**EXERCISE INSTRUCTIONS**
Every line of the records below that holds the word "computer" should be copied out.

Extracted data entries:
————

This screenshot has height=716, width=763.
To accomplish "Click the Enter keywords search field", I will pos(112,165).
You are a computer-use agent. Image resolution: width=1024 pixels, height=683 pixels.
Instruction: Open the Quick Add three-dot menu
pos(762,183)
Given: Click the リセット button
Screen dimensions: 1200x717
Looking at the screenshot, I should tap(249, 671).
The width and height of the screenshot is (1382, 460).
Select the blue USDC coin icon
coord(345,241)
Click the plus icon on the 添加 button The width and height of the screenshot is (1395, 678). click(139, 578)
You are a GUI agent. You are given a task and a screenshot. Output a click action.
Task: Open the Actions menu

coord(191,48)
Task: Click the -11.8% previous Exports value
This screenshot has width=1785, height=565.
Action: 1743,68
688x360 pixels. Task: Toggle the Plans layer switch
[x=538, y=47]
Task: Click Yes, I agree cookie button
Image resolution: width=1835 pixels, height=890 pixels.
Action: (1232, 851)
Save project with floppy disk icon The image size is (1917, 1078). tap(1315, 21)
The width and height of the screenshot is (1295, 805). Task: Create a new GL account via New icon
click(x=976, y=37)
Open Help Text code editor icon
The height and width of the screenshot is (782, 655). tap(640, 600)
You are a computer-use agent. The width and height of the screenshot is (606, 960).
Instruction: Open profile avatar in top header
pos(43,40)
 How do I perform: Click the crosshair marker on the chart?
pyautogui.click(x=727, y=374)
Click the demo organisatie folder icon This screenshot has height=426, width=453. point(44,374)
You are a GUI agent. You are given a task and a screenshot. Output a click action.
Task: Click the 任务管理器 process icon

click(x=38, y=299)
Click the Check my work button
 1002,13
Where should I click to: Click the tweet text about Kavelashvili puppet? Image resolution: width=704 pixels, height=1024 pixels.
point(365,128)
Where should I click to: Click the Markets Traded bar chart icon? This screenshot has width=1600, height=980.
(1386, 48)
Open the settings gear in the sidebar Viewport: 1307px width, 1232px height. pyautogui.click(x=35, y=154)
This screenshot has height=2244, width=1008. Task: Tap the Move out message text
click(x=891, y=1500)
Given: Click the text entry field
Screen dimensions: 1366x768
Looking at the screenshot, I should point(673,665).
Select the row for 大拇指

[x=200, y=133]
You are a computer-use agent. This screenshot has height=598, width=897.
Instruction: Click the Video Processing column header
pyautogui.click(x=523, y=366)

————

**RESPONSE TO THE EXERCISE**
You are a computer-use agent. Image resolution: width=1024 pixels, height=683 pixels.
You are a computer-use agent. The width and height of the screenshot is (606, 960).
You are a computer-use agent. This screenshot has height=598, width=897.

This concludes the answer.